Instructions to follow = A verbatim copy of the whole listing is what is needed.

Records for this task =
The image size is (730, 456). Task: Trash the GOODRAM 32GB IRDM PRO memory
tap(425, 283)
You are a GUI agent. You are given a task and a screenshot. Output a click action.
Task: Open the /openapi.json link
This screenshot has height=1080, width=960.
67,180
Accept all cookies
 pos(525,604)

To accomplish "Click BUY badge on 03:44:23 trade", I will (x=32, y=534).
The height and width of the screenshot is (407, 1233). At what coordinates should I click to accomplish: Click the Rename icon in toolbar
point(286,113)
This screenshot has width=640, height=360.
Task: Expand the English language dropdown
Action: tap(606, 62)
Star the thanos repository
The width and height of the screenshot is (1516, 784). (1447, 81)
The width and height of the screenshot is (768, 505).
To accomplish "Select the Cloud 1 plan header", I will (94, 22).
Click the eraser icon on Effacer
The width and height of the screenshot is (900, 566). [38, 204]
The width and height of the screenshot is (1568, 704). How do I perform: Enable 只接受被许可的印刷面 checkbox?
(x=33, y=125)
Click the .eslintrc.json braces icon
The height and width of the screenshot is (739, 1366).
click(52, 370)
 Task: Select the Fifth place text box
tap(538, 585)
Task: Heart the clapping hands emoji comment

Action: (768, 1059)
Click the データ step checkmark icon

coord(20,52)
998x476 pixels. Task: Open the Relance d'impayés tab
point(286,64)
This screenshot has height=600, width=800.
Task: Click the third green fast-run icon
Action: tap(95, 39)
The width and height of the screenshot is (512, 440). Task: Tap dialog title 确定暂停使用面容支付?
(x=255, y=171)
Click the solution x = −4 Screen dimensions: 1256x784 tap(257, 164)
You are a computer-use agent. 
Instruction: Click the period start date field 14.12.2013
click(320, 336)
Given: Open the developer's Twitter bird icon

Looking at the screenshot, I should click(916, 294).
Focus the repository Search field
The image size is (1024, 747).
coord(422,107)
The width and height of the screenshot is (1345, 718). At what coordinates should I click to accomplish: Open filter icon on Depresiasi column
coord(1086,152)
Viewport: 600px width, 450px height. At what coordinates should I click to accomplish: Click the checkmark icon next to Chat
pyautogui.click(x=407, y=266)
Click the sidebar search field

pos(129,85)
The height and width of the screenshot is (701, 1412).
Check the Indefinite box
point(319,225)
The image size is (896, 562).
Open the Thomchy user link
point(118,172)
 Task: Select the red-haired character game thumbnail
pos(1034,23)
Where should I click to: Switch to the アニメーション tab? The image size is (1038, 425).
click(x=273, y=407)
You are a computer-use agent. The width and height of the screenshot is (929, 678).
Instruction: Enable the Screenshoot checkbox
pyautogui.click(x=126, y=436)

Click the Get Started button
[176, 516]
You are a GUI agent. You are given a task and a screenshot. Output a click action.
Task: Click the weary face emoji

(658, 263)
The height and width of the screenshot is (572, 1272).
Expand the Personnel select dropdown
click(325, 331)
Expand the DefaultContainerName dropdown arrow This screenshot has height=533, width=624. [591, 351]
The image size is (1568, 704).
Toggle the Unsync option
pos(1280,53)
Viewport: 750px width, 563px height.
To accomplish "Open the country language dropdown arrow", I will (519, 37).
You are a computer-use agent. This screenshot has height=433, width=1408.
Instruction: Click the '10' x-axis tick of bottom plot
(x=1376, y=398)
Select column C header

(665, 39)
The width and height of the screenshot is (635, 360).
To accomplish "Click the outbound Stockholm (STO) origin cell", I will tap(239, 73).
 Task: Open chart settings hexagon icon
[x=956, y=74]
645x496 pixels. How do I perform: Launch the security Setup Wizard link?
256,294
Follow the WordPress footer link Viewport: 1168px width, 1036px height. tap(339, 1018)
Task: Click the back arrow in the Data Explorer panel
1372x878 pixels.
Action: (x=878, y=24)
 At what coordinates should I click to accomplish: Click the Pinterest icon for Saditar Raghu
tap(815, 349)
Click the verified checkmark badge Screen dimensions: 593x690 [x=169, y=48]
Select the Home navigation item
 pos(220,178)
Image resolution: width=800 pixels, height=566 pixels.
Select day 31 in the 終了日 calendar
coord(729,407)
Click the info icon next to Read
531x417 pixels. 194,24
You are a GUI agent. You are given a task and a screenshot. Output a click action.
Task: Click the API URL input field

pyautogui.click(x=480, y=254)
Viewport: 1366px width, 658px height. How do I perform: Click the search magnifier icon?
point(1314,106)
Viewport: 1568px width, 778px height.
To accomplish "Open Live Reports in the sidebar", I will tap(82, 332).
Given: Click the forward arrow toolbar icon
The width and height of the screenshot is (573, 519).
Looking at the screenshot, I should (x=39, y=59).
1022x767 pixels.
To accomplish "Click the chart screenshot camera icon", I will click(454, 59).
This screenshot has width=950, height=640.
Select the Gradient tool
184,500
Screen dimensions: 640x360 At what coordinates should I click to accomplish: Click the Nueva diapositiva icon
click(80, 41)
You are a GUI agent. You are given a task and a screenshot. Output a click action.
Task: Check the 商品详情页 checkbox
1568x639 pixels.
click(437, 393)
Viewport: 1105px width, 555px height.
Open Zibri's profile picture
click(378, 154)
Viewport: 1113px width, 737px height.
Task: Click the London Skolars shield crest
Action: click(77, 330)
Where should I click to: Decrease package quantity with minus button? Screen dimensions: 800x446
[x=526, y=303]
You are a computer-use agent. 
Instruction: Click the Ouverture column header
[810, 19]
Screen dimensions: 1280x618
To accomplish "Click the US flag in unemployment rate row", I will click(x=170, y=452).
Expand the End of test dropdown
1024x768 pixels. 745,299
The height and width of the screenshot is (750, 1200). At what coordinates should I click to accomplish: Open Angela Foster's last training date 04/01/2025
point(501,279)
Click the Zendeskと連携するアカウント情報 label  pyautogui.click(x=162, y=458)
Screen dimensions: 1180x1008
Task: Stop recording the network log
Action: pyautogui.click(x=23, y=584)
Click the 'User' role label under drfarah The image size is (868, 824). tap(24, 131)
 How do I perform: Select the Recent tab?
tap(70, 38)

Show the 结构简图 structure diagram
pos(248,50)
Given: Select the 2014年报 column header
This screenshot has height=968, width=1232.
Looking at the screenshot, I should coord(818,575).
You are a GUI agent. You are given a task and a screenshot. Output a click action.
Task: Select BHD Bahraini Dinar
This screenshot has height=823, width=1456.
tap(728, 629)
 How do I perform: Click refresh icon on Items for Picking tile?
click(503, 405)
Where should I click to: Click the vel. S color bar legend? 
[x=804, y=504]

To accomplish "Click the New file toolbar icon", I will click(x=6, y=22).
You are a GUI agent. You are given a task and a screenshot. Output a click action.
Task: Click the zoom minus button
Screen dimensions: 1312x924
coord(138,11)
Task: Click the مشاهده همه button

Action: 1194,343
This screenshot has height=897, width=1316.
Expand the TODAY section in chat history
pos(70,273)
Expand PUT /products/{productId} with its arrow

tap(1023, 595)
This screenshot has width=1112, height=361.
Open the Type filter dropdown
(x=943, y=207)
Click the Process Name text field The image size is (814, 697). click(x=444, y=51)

Completed exercise =
The image size is (730, 456). Task: Trash the GOODRAM 32GB IRDM PRO memory
tap(425, 283)
You are a GUI agent. You are given a task and a screenshot. Output a click action.
Task: Open the /openapi.json link
This screenshot has height=1080, width=960.
67,180
Accept all cookies
 pos(525,604)

To accomplish "Click BUY badge on 03:44:23 trade", I will (x=32, y=534).
The height and width of the screenshot is (407, 1233). At what coordinates should I click to accomplish: Click the Rename icon in toolbar
point(286,113)
This screenshot has width=640, height=360.
Task: Expand the English language dropdown
Action: tap(606, 62)
Star the thanos repository
The width and height of the screenshot is (1516, 784). (1447, 81)
The width and height of the screenshot is (768, 505).
To accomplish "Select the Cloud 1 plan header", I will (94, 22).
Click the eraser icon on Effacer
The width and height of the screenshot is (900, 566). [38, 204]
The width and height of the screenshot is (1568, 704). How do I perform: Enable 只接受被许可的印刷面 checkbox?
(x=33, y=125)
Click the .eslintrc.json braces icon
The height and width of the screenshot is (739, 1366).
click(52, 370)
 Task: Select the Fifth place text box
tap(538, 585)
Task: Heart the clapping hands emoji comment

Action: (768, 1059)
Click the データ step checkmark icon

coord(20,52)
998x476 pixels. Task: Open the Relance d'impayés tab
point(286,64)
This screenshot has height=600, width=800.
Task: Click the third green fast-run icon
Action: tap(95, 39)
The width and height of the screenshot is (512, 440). Task: Tap dialog title 确定暂停使用面容支付?
(x=255, y=171)
Click the solution x = −4 Screen dimensions: 1256x784 tap(257, 164)
You are a computer-use agent. 
Instruction: Click the period start date field 14.12.2013
click(320, 336)
Given: Open the developer's Twitter bird icon

Looking at the screenshot, I should click(916, 294).
Focus the repository Search field
The image size is (1024, 747).
coord(422,107)
The width and height of the screenshot is (1345, 718). At what coordinates should I click to accomplish: Open filter icon on Depresiasi column
coord(1086,152)
Viewport: 600px width, 450px height. At what coordinates should I click to accomplish: Click the checkmark icon next to Chat
pyautogui.click(x=407, y=266)
Click the sidebar search field

pos(129,85)
The height and width of the screenshot is (701, 1412).
Check the Indefinite box
point(319,225)
The image size is (896, 562).
Open the Thomchy user link
point(118,172)
 Task: Select the red-haired character game thumbnail
pos(1034,23)
Where should I click to: Switch to the アニメーション tab? The image size is (1038, 425).
click(x=273, y=407)
You are a computer-use agent. The width and height of the screenshot is (929, 678).
Instruction: Enable the Screenshoot checkbox
pyautogui.click(x=126, y=436)

Click the Get Started button
[176, 516]
You are a GUI agent. You are given a task and a screenshot. Output a click action.
Task: Click the weary face emoji

(658, 263)
The height and width of the screenshot is (572, 1272).
Expand the Personnel select dropdown
click(325, 331)
Expand the DefaultContainerName dropdown arrow This screenshot has height=533, width=624. [591, 351]
The image size is (1568, 704).
Toggle the Unsync option
pos(1280,53)
Viewport: 750px width, 563px height.
To accomplish "Open the country language dropdown arrow", I will (519, 37).
You are a computer-use agent. This screenshot has height=433, width=1408.
Instruction: Click the '10' x-axis tick of bottom plot
(x=1376, y=398)
Select column C header

(665, 39)
The width and height of the screenshot is (635, 360).
To accomplish "Click the outbound Stockholm (STO) origin cell", I will tap(239, 73).
 Task: Open chart settings hexagon icon
[x=956, y=74]
645x496 pixels. How do I perform: Launch the security Setup Wizard link?
256,294
Follow the WordPress footer link Viewport: 1168px width, 1036px height. tap(339, 1018)
Task: Click the back arrow in the Data Explorer panel
1372x878 pixels.
Action: (x=878, y=24)
 At what coordinates should I click to accomplish: Click the Pinterest icon for Saditar Raghu
tap(815, 349)
Click the verified checkmark badge Screen dimensions: 593x690 [x=169, y=48]
Select the Home navigation item
 pos(220,178)
Image resolution: width=800 pixels, height=566 pixels.
Select day 31 in the 終了日 calendar
coord(729,407)
Click the info icon next to Read
531x417 pixels. 194,24
You are a GUI agent. You are given a task and a screenshot. Output a click action.
Task: Click the API URL input field

pyautogui.click(x=480, y=254)
Viewport: 1366px width, 658px height. How do I perform: Click the search magnifier icon?
point(1314,106)
Viewport: 1568px width, 778px height.
To accomplish "Open Live Reports in the sidebar", I will tap(82, 332).
Given: Click the forward arrow toolbar icon
The width and height of the screenshot is (573, 519).
Looking at the screenshot, I should (x=39, y=59).
1022x767 pixels.
To accomplish "Click the chart screenshot camera icon", I will click(454, 59).
This screenshot has width=950, height=640.
Select the Gradient tool
184,500
Screen dimensions: 640x360 At what coordinates should I click to accomplish: Click the Nueva diapositiva icon
click(80, 41)
You are a GUI agent. You are given a task and a screenshot. Output a click action.
Task: Check the 商品详情页 checkbox
1568x639 pixels.
click(437, 393)
Viewport: 1105px width, 555px height.
Open Zibri's profile picture
click(378, 154)
Viewport: 1113px width, 737px height.
Task: Click the London Skolars shield crest
Action: click(77, 330)
Where should I click to: Decrease package quantity with minus button? Screen dimensions: 800x446
[x=526, y=303]
You are a computer-use agent. 
Instruction: Click the Ouverture column header
[810, 19]
Screen dimensions: 1280x618
To accomplish "Click the US flag in unemployment rate row", I will click(x=170, y=452).
Expand the End of test dropdown
1024x768 pixels. 745,299
The height and width of the screenshot is (750, 1200). At what coordinates should I click to accomplish: Open Angela Foster's last training date 04/01/2025
point(501,279)
Click the Zendeskと連携するアカウント情報 label  pyautogui.click(x=162, y=458)
Screen dimensions: 1180x1008
Task: Stop recording the network log
Action: pyautogui.click(x=23, y=584)
Click the 'User' role label under drfarah The image size is (868, 824). tap(24, 131)
 How do I perform: Select the Recent tab?
tap(70, 38)

Show the 结构简图 structure diagram
pos(248,50)
Given: Select the 2014年报 column header
This screenshot has height=968, width=1232.
Looking at the screenshot, I should coord(818,575).
You are a GUI agent. You are given a task and a screenshot. Output a click action.
Task: Select BHD Bahraini Dinar
This screenshot has height=823, width=1456.
tap(728, 629)
 How do I perform: Click refresh icon on Items for Picking tile?
click(503, 405)
Where should I click to: Click the vel. S color bar legend? 
[x=804, y=504]

To accomplish "Click the New file toolbar icon", I will click(x=6, y=22).
You are a GUI agent. You are given a task and a screenshot. Output a click action.
Task: Click the zoom minus button
Screen dimensions: 1312x924
coord(138,11)
Task: Click the مشاهده همه button

Action: 1194,343
This screenshot has height=897, width=1316.
Expand the TODAY section in chat history
pos(70,273)
Expand PUT /products/{productId} with its arrow

tap(1023, 595)
This screenshot has width=1112, height=361.
Open the Type filter dropdown
(x=943, y=207)
Click the Process Name text field The image size is (814, 697). click(x=444, y=51)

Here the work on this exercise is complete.